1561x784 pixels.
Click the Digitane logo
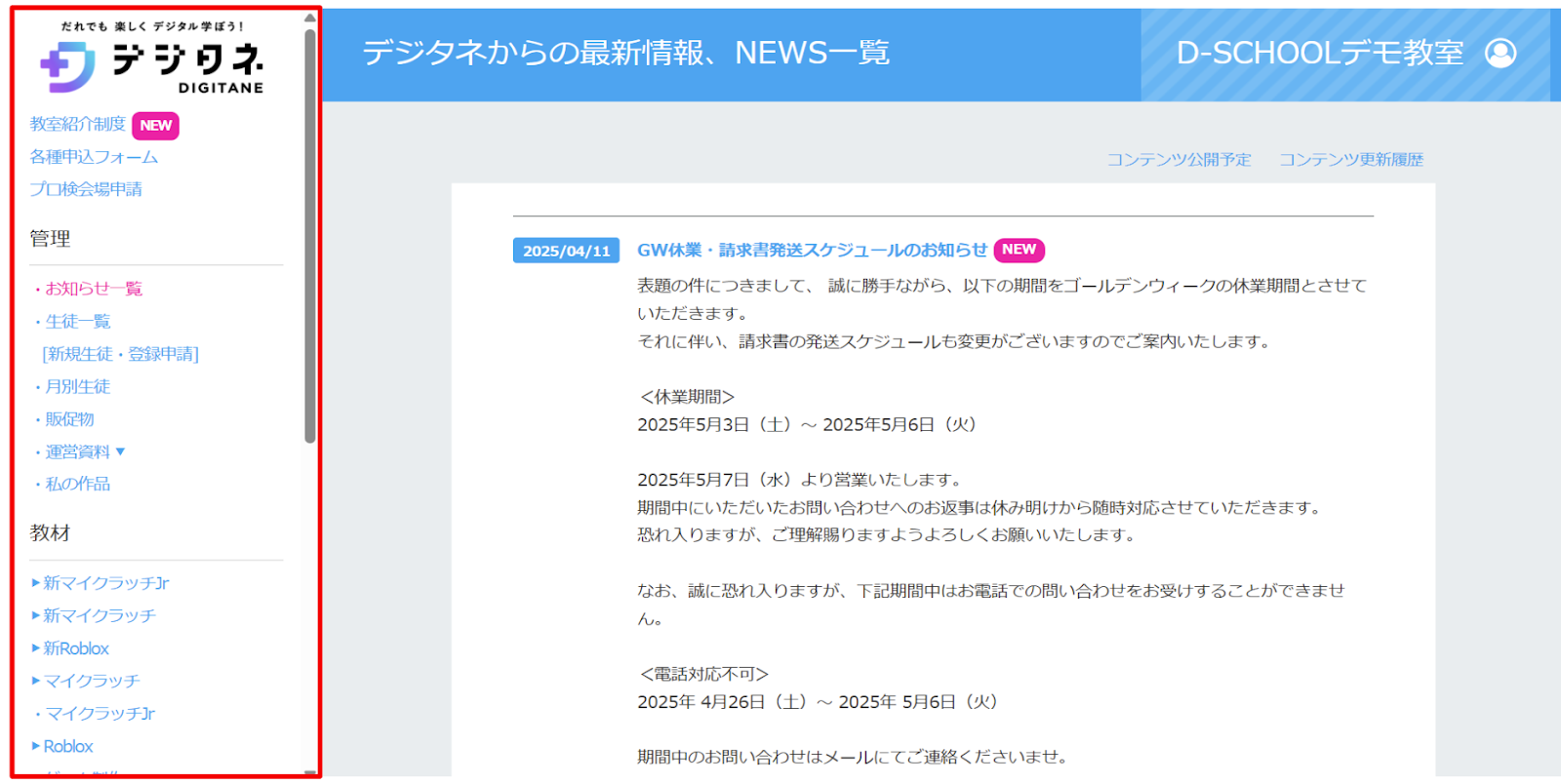coord(152,60)
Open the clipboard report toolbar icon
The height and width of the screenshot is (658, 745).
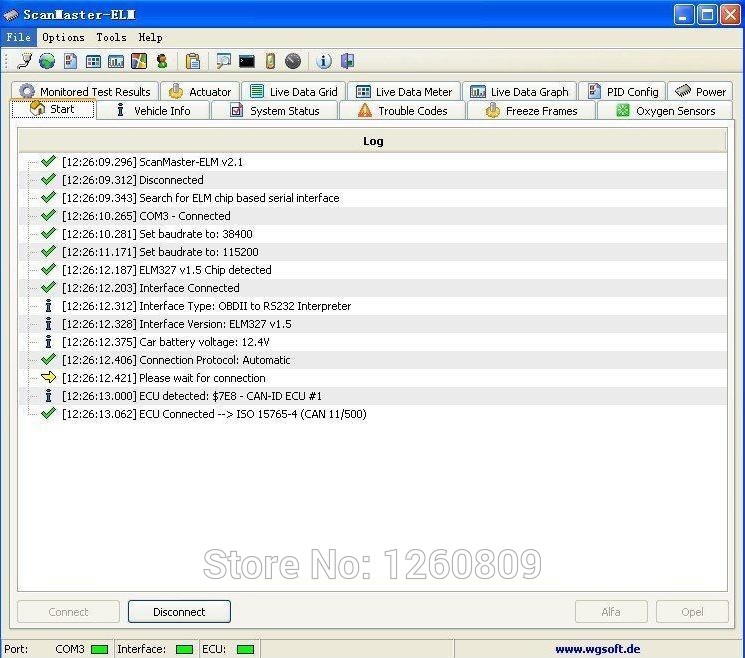click(x=193, y=62)
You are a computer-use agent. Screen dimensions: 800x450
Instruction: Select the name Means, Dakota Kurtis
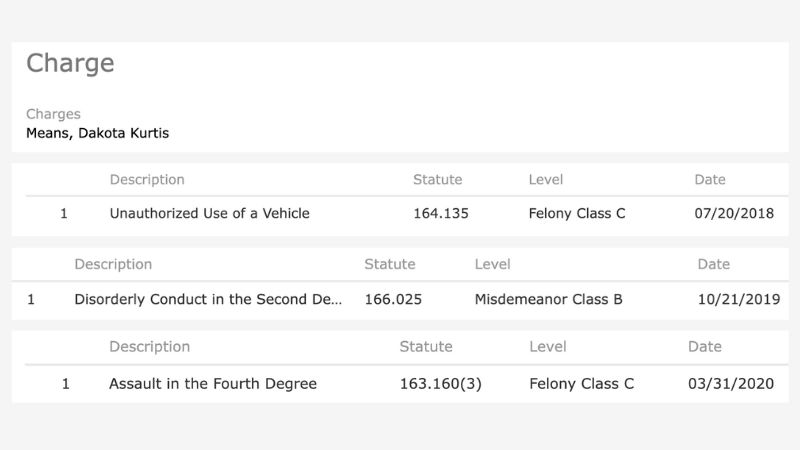97,133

━━━━━━━━━━━━━━━━━━━━━━━━━━━━━━

◆ To do:
Starting with the line that contains "You are a computer-use" and going on through the end of the records, rewrite those lines as a Markdown table with the columns Row and Line. Skip blank lines, and leave the pictures out of the answer.

◆ Task output:
| Row | Line |
|---|---|
| 1 | You are a computer-use agent. Screen dimensions: 800x450 |
| 2 | Instruction: Select the name Means, Dakota Kurtis |
| 3 | 97,133 |